How would be the authentication/authorization work with this approach?

- - Ivan

On Wed, Sep 13, 2017 at 9:05 PM,  <[email protected]> wrote:
>
> First attempt to create a design. It's an open discussion, everyone who
> wants to chime in, please do.
>
> The engine: will be deployed as a separate gem. My name suggestion
> the-detective (Sinatra plays a cop).
>
> It will wrap the invocation of rubocop with defaults and parameters needed
> to support our use case:
> 1. Support for erb
> 2. Support for completely customized set of cops.
> 3. Parametrized list of folders containing cops to be added to the list.
>
> In addition it will add tooling to expose a rack endpoint for rubocop
> invocation:
> 1. List of all available cops (kind of metadata)
> 2. A POST method that receives a source file, list of cops, and output
> format that will return the result of rubocop's analysis.
> 3. Will be mountable to any Rails application
> 4. Will have an option to run as a standalone process (probably using
> passenger with sort-lived process retention settings, since its one process
> per request nature)
>
> Usage for foreman needs:
>
> Use case 1 (community templates CI):
> 1. Reference the detective gem from templates plugin.
> 2. Deploy foreman-core with templates plugin enabled.
> 3. Add rake task that will invoke rubocop on specified folder using
> detective's invocation wrapper.
>
> Use case 2 (Validate single template from templates UI)
> 1. Reference detective gem from templates plugin.
> 2. Add cops declaration ability to plugins in foreman core
> 3. Templates plugin is responsible for adding/maintaining detective's
> endpoint.
> 4. Foreman core exposes an option to add actions to template editing screen.
> 5. Templates plugin uses extension point from 4 to add its own action that
> will invoke detective's endpoint and modify template editor to show the
> result as linting (it's possible with ace and monaco).
>
> Use case 3 (upgrade scenario):
> As a first step, we can try and report broken templates after the upgrade.
> It will be pretty similar to community templates CI use case, only the
> templates code will be exported from user's database.

■ Exercise brief ■
Continue the email thread proposing a rubocop-based engine for linting templates, starting after its final sentence. The lines that follow this message have no connection to it.

■ Dataset rows ■
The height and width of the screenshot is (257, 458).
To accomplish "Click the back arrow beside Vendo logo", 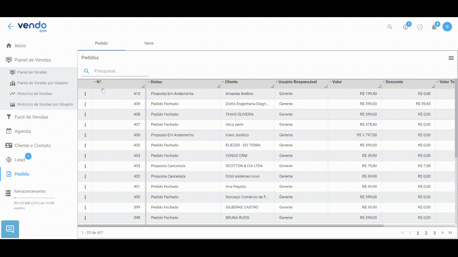I will pos(11,26).
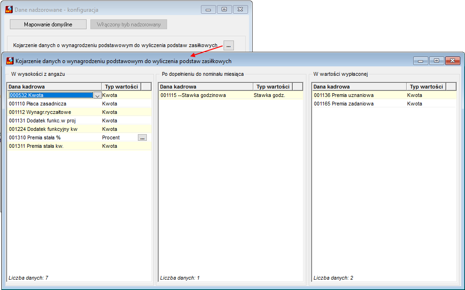Click the app icon in the Kojarzenie danych title bar
Screen dimensions: 465x290
coord(10,61)
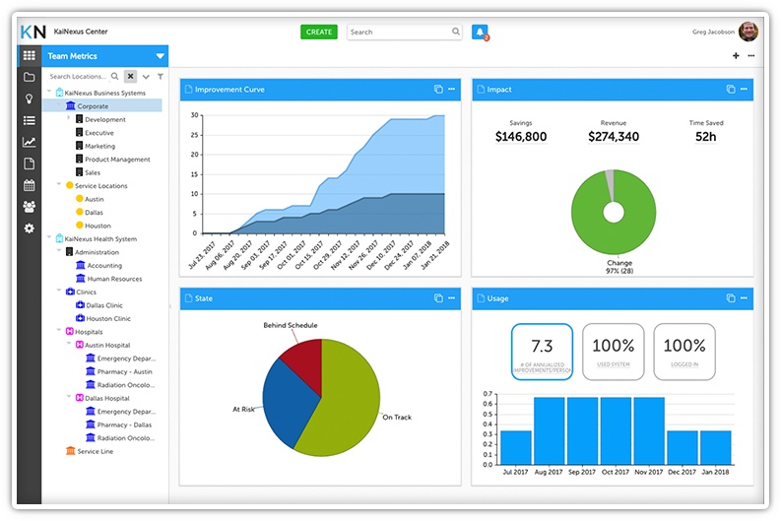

■ Exercise output ■
>
>
> I want to start working on the engine gem as soon as possible, so I would
> really appreciate any inputs on the process before I have started with this
> implementation.
>
> Shim.
>
>
>
> On Wednesday, August 30, 2017 at 11:48:09 AM UTC+3, [email protected] wrote:
>>
>>
>> After a great talk on community demo, here is a follow up with the points
>> that were raised during the discussion:
>>
>> Use cases:
>>
>> Run all cops as part of community templates CI against the whole
>> repository
>> Run all cops against a single template invoked by the user from template
>> editing screen (foreman core)
>> Upgrade scenario: Preferably run cops for the next foreman version before
>> the actual upgrade to make sure the templates will remain valid.
>>
>>
>> Features:
>>
>> List of rues should be pluggable [Shim]: It looks like it is a must-have
>> for the engine.
>> Deployment options
>>
>> Engine as a separate gem, cops in a relevant repository - core cops in
>> core, plugin cops in plugins.
>> Engine with all cops in a single gem, versioned per foreman version.
>> Engine as part of templates plugin, cops as part of relevant plugins.
>> Separate gems for everything: foreman-cops-engine, foreman-cops-core,
>> foreman-cops-plugin1, foreman-cops-plugin2 e.t.c. Engine is versioned per
>> foreman release version (for the sake of rubocop version), cops are
>> versioned per plugin version.
>>
>> General comments:
>>
>> Cops writing should be enforced on PR's that are changing the way to write
>> templates [mhulan]
>> Cops are dependent on core/plugin version [gwmngilfen]
>>
>>
>>
>>
>> On Monday, August 14, 2017 at 2:29:02 PM UTC+3, [email protected] wrote:
>>>
>>> TL;DR: I have developed a way to scan any template and see if there are
>>> suspicious/incorrect code patterns in them, so the templates will remain
>>> valid even after foreman code changes.
>>>
>>> Recently I have started to think about user created templates and foreman
>>> upgrades.
>>>
>>> When user upgrades foreman, hist default templates get upgraded by the
>>> installer/migrations, but templates created by the user (both cloned and
>>> from scratch) are not touched.
>>> This could lead to invalid templates and broken provisioning
>>> functionality for the user.
>>> Good example for this would be the change from calling to <%= foreman_url
>>> %> to <%= foreman_url('built') %>
>>>
>>> I was looking for a way to inspect any template, in order to identify
>>> problematic code as soon as the system is upgraded.
>>>
>>> I came down to a solution based on rubocop - it's already analyzing
>>> source files for patterns.
>>> I have created a POC that analyzes a template written to a file, and
>>> presents the resulting errors as regular rubocop (clang style).
>>> All source codes are available as gist:
>>> https://gist.github.com/ShimShtein/341b746f15826261053e97c2f435ff1a
>>>
>>> Small explanation for the gist:
>>>
>>> Entry point: inspect_template.rb
>>> Usage:
>>> Put everything from the gist to a single folder and execute:
>>>>
>>>> inspect_template /path/to/template_source.erb
>>>
>>> This script aggregates all the parts that are needed to create the
>>> clang-like output.
>>>
>>> The process:
>>>
>>> Strip all non-ruby text from the template. This is done by erb_strip.rb.
>>> It turns everything that is not a ruby code into spaces, so the ruby code
>>> remains in the same places as it was in the original file.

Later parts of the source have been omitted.